Europe has lost Apple battle, but the war is far from over
Europe Letter: Intense spotlight on Ireland’s tax regime won’t go away anytime soon
Minister for Finance Paschal Donohoe: In his role as Eurogroup president, he can expect to be grilled on Irish tax policy. Photograph: Alan Betson
The European Commission may have lost this battle, but the war is just beginning. That was the mood in Brussels after Ireland’s victory in the European General Court, in which the Government successfully rejected an attempt to force it to collect billions in back taxes from Apple.
The court found the commission had not shown sufficient evidence that the tech giant received a sweetheart deal. This was a blow to one tactic the commission had been using to challenge what it sees as unfair taxation arrangements: the argument that they breach state aid rules that aim to ensure fair competition between member states.
But the commission will still keep trying to curb what it calls “aggressive taxation policies”. It will just try to crack the nut differently.
It’s important to understand that the commission is under significant pressure to do this. The move is popular among member states, and among many European citizens too. To the Irish Government, a competitive tax rate and friendly attitude towards multinationals is a treasured policy that helped transform Ireland from an economic backwater into one of the world’s richest countries. And Dublin denies that it’s all about the tax rate too, of course, arguing that multinationals like the Irish workforce, that it has closed various tax loopholes in recent years, and that it favours international reform as long as everyone is on board.
People associate Ireland with a very favourable taxation regime. Some people even call it a tax haven
But to many voters and politicians on the continent, Irish policy – particularly towards the internet giants – does nothing less than cheat them out of tax revenue that is rightly theirs.
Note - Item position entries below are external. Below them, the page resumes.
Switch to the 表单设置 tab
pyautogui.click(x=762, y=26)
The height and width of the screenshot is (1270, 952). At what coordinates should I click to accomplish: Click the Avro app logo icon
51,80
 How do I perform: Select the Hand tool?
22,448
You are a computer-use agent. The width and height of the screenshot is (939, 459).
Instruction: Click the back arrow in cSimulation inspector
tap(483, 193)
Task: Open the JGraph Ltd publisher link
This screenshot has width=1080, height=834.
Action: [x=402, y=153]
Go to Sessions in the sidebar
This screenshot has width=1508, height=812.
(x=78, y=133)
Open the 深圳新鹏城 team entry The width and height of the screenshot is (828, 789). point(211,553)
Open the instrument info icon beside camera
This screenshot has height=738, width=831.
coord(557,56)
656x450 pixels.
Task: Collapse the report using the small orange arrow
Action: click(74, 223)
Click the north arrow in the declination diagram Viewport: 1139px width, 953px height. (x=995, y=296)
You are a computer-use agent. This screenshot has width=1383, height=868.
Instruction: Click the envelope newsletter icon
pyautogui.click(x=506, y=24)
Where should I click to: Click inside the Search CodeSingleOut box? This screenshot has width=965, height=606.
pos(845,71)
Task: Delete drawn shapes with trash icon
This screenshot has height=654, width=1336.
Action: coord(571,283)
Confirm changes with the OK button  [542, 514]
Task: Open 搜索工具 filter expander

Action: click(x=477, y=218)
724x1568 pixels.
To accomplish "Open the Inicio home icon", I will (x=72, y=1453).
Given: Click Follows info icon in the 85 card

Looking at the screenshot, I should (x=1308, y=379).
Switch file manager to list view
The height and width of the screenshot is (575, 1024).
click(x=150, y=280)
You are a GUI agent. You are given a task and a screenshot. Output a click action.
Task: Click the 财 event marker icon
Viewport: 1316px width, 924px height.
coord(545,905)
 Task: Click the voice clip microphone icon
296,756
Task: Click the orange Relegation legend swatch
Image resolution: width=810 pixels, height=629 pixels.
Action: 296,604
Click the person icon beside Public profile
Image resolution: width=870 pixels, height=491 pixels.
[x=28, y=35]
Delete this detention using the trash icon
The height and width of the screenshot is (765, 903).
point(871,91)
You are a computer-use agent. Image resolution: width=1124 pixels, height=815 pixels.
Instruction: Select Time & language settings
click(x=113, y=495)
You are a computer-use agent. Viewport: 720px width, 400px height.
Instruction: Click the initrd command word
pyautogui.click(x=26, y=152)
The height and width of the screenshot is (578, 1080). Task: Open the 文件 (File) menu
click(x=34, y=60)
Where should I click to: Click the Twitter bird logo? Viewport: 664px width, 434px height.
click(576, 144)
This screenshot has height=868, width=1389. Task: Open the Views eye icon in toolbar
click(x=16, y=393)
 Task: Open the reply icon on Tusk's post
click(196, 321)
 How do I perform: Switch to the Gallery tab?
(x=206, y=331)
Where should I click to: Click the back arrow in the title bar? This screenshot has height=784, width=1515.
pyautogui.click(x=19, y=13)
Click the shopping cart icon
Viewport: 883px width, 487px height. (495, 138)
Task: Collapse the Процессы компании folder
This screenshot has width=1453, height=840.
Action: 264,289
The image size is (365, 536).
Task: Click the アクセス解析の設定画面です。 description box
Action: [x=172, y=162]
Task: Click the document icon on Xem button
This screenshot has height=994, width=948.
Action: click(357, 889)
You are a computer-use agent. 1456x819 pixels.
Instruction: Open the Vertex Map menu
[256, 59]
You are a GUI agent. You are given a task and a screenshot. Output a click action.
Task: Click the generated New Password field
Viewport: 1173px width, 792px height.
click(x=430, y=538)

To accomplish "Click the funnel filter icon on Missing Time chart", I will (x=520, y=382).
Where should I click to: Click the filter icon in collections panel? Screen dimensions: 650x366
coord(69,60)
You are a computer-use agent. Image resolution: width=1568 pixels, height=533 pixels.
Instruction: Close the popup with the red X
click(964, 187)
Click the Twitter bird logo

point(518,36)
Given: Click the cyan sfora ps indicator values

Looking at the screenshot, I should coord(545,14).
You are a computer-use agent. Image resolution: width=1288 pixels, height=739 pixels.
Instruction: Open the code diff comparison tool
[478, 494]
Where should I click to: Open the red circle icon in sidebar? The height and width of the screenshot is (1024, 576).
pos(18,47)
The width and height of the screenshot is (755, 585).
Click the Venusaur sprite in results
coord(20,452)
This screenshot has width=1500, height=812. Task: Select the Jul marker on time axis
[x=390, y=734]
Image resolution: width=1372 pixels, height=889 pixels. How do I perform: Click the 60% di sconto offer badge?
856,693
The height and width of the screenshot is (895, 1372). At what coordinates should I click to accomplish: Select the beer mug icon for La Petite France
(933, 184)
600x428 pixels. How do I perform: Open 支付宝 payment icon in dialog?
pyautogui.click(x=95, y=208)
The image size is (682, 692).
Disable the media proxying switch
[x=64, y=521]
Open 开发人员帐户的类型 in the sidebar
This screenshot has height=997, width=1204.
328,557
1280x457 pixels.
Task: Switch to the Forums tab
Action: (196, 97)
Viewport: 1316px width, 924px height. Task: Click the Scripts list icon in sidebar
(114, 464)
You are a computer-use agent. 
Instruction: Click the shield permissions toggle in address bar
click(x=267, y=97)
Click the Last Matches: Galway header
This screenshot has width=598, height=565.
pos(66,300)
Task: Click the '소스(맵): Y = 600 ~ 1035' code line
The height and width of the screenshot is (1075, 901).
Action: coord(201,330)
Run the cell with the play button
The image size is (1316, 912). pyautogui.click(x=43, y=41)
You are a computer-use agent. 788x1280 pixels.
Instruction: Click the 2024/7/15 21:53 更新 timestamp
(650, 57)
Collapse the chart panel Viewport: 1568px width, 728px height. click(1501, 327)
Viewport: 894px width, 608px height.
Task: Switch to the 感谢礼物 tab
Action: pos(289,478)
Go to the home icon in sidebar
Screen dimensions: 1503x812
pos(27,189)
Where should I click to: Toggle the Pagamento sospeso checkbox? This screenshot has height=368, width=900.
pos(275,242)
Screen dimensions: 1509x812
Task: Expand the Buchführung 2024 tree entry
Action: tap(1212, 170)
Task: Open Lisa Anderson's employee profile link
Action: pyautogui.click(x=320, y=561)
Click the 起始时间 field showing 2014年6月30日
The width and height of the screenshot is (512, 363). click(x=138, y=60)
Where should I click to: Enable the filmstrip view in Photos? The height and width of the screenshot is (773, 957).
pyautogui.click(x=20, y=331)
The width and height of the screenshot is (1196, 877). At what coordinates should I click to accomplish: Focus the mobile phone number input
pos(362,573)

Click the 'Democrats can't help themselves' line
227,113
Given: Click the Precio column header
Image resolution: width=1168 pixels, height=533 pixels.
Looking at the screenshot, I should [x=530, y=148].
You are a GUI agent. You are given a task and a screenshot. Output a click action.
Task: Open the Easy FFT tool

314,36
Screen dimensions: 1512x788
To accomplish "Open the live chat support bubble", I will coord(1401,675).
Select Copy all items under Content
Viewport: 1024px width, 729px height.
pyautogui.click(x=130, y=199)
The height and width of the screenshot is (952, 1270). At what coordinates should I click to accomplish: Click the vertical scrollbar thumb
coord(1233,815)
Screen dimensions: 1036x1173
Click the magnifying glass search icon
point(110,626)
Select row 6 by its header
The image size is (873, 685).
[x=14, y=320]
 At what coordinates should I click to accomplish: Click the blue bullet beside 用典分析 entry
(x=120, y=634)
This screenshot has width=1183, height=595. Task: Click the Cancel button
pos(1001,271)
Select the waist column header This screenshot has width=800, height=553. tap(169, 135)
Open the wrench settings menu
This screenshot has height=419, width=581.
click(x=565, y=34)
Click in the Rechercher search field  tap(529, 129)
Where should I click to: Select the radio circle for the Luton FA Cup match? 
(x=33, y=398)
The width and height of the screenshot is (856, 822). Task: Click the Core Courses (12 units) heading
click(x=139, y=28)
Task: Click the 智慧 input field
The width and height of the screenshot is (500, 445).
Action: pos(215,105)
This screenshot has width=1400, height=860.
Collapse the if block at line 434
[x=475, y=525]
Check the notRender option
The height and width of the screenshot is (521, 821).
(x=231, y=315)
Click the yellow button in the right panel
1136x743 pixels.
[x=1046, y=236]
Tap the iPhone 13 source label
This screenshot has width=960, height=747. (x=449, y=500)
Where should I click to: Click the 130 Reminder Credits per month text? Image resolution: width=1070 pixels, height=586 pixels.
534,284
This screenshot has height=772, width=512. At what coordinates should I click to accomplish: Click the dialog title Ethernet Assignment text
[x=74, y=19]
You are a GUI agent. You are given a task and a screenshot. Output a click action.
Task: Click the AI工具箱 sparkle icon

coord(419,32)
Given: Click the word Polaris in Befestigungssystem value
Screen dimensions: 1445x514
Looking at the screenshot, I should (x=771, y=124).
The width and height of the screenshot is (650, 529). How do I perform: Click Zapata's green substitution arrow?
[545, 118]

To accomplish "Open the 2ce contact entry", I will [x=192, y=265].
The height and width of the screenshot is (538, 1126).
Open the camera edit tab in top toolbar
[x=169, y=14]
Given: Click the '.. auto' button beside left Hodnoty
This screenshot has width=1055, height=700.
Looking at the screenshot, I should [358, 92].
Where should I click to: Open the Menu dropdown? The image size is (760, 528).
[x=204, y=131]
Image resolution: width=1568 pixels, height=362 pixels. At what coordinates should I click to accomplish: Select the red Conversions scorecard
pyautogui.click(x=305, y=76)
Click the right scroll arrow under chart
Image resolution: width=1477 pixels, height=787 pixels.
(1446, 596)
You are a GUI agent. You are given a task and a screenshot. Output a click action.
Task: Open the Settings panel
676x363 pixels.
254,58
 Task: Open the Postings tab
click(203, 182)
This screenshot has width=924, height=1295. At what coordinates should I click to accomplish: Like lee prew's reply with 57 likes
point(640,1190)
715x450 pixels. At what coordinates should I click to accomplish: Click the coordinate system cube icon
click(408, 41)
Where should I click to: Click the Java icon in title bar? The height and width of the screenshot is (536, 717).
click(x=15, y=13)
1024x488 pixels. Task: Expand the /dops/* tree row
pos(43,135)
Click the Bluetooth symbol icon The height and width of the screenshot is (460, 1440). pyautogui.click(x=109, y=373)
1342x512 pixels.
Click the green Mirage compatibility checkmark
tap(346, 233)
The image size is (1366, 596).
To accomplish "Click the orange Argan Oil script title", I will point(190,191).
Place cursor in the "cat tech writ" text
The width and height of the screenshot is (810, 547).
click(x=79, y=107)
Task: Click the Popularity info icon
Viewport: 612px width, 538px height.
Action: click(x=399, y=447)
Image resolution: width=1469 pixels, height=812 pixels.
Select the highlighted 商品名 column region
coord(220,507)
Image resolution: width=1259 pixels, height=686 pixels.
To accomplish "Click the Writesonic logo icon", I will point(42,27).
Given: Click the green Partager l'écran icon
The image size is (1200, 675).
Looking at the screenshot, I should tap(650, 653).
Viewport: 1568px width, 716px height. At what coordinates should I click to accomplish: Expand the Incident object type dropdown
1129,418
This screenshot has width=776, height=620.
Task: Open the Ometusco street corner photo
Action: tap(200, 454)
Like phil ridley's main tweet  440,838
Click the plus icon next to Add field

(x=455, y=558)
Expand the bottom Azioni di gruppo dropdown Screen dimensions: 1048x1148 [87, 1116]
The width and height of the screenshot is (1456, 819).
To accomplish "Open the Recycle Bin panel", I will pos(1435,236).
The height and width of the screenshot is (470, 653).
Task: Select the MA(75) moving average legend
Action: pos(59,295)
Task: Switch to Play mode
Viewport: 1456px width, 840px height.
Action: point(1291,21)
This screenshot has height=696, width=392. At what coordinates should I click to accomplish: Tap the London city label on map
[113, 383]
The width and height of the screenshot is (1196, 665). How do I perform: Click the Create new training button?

Rome partly blames its current financial straits on friendly tax jurisdictions allowing digital multinationals to declare profits from Italy to their own revenue services, and at bargain-basement rates, no less. When it comes to tax matters, Ireland and the Benelux region have the same notorious associations in some circles as the Cayman Islands or Jersey. “People associate Ireland with a very favourable taxation regime. Some people even call it a tax haven,” said one source in a Mediterranean finance ministry. “That can create some animosity.”
The Dutch prime minister Mark Rutte inadvertently drew attention and ire towards the taxation issue through his government’s brusque and vehement objections to a plan for a generous financial aid package to help the EU’s worst-hit countries weather the economic crisis caused by the Covid-19 pandemic.
The Hague’s arguments were grounded in implications that the southern states only need assistance because they are managing their finances irresponsibly. This provoked a bitter response from the Mediterranean capitals and open challenges to what they see as Dutch poaching of their tax revenues. Italian press reports called Ireland, Luxembourg and the Netherlands “European champions” in tax evasion, and accused Ireland of being the primary offender in helping to siphon off a missing €7 billion from Italian revenues.
Momentum for tax reform has also been driven by the United States’ withdrawal from international talks on digital taxation shepherded by the Organisation for Economic Co-operation and Development (OECD).
The Republic had used these talks as an argument to stall any progress towards a solely EU agreement. If the EU imposes a common digital tax on its own, in Dublin’s view, the multinationals will simply relocate, probably to the US, gutting Ireland’s yearly tax take.
This had worked. France delayed levying its own digital tax while the talks were going on. But within hours of their collapse, the French finance minister was declaring their national levy would be enforced. New impetus was instantly injected into a drive for an EU tax agreement. France and Germany presented a united front within days and held a joint press conference in which their finance ministers talked up digital taxation and an EU minimum corporation tax. The commission is now due to present plans for a digital levy by next spring.
The election of Minister for Finance Paschal Donohoe as president of the Eurogroup reflects that Ireland will be far from alone in its resistance to such plans. But it will raise the prominence of Ireland in these debates, and the focus on Irish policy too. Continental journalists will have regular opportunities to grill Donohoe on Irish tax policy, and undoubtedly will.
There was a feeling that Ireland was getting away with something or doing something that it shouldn’t be
Within hours of the Apple verdict, two commissioners were unveiling plans for wide-ranging taxation reforms, focused on simplifying procedures, enforcing compliance and increasing data-sharing across Europe. In the mix is a proposal to bypass the veto that member states wield on tax matters through an unused article of EU treaty law that only requires qualified majority vote, not unanimity, in cases that concern national policies that are distorting the single market.
“There was a feeling that Ireland was getting away with something or doing something that it shouldn’t be, so if that has been hit on the head that does somewhat strengthen Ireland’s hand in defending our level of corporate tax,” Day said.
“But it doesn’t take away the pressure,” she added. “It’s going to be an ongoing battlefield.”